In the passage on High Elf armies below, copy the text word for word from "Swordmasters are like" to "on the charge.".

▶ Source passage:
-- start --
High Elves also have some of the best wizard-enhancing magic items in the game, such as the silver Wand which grants an extra spell, and the Banner of Sorcery which adds an additional d3 Power Dice to our casting pool, making for a very strong Magic Phase, or the Annulian Crystal which reduces the enemy's casting pool and buffs our dispelling pool at the same time.

We don't have the best magic in the game, or the best anti-magic, but no other army comes close to our combined magic/anti-magic.


High Elf combat characters are not the best in the game, but have a number of key advantages.

Unlike anyone else, Elves may wield Great Weapons (+2 Strength) without the initiative penalty. In fact, even with a Great Weapon, Elves Always Strike First - that means not only do Elf characters hit hard, they hit first.

High Elf magic items mean that a fighty elf Lord will often have a 2+ rerollable armour save, 4+ ward (an invulnerable save that can be taken in addition to armour), a 2+ Ward against fire and will often make the enemy reroll succesfull armour and ward saves.

Since a Great Weapon is so useful to us, our Characters almost never need a Magic Weapon, which frees up points for other magic items, of which we have a lot of good ones.


High Elf Core Troops are normally a large block of spearmen or several small units of Archers, or a blend. All our core troops have excellent WS and BS Always Strike First and usually re-roll to-hit, allowing them to go toe-to-toe with even the elite troops of other armies. Elf spearmen and Seaguard always fight with one rank more than any other army's Spearmen allowing for a huge volume of attacks.

Our core troops also have high Leadership (8). Elf spearmen with the spell Mindrazor (use Leadership instead of strength to wound) make other armies cry for their mummies. Yeah, 51 STR 8 reroll to-hit attacks will do that.

Oh, and in Fantasy, STR modifies armour saves, so STR8 renders any save of less than 2+ worthless!


High Elf Special however, is where we truely shine.

First, unlike any other army in the game, we can field more than two of the same kind of Special and Rare units. Hell yeah.

Swordmasters are like an elf-shaped buzzsaw. WS6, STR5, I5, two attacks each, Always Strike First. See that hoard of badguys. Boom, gone. Next.

White Lions. Yeah, that's right, they're lion-strangling lumberjack Elves. Strength SIX! Stubborn with a 3+ save Vs shooting. Our go-to Monster Killers.

Phoenix Guard. Four. Plus. Ward. (remember, in fantasy, Ward (Invul) saves are taken as well as Armour, not instead. These guys have 5+ armour and if that fails they still have that 4+ ward.) Only Strength four but with that Ward, add in the Banner of the World Dragon (unit is utterly immune to magic) and you have an anvil that will survive anything.

Dragon Princes may just be the best heavy Cavalry in the game. 2+ armour AND 2+ ward against flaming attacks, Elven Steeds (faster than other horses, and twice as elven!) Two attacks at WS5/I6 Always Strike First, STR5 on the charge.



High Elf Rare units are all about Great Eagles.

To quote from one of my regular opponants 'Those Eagles aren't strong, but they're so annoying!'

Yes. Yes they are, that's how you know I'm using them right. Whether it's hunting war machines, blocking marchers, preventing charges or just getting the hell in the other guy's way, Eagles are there.
-- end --
▶ Provided data:
-- start --
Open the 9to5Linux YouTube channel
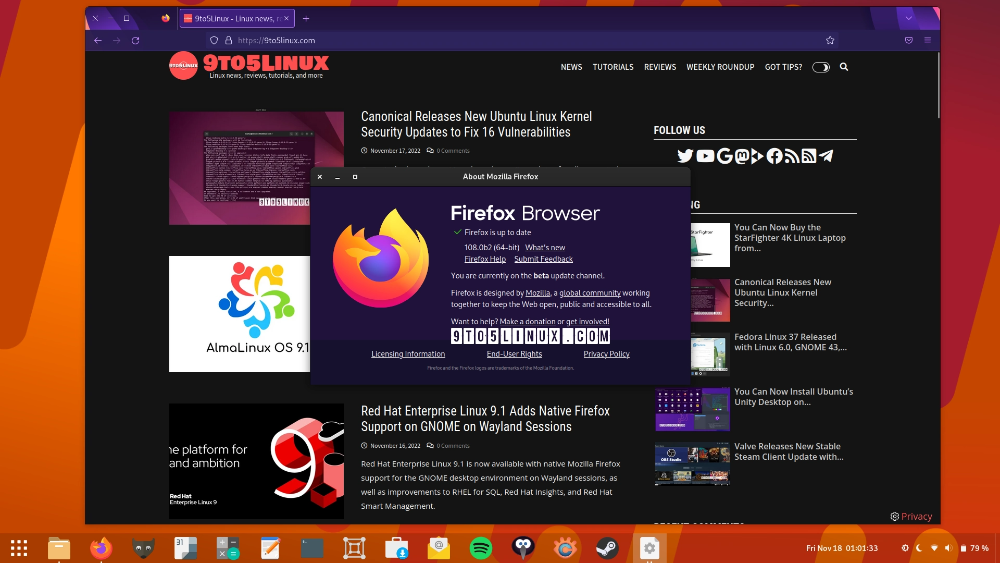Viewport: 1000px width, 563px height. 705,156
-- end --
▶ Answer to this problem:
Swordmasters are like an elf-shaped buzzsaw. WS6, STR5, I5, two attacks each, Always Strike First. See that hoard of badguys. Boom, gone. Next.

White Lions. Yeah, that's right, they're lion-strangling lumberjack Elves. Strength SIX! Stubborn with a 3+ save Vs shooting. Our go-to Monster Killers.

Phoenix Guard. Four. Plus. Ward. (remember, in fantasy, Ward (Invul) saves are taken as well as Armour, not instead. These guys have 5+ armour and if that fails they still have that 4+ ward.) Only Strength four but with that Ward, add in the Banner of the World Dragon (unit is utterly immune to magic) and you have an anvil that will survive anything.

Dragon Princes may just be the best heavy Cavalry in the game. 2+ armour AND 2+ ward against flaming attacks, Elven Steeds (faster than other horses, and twice as elven!) Two attacks at WS5/I6 Always Strike First, STR5 on the charge.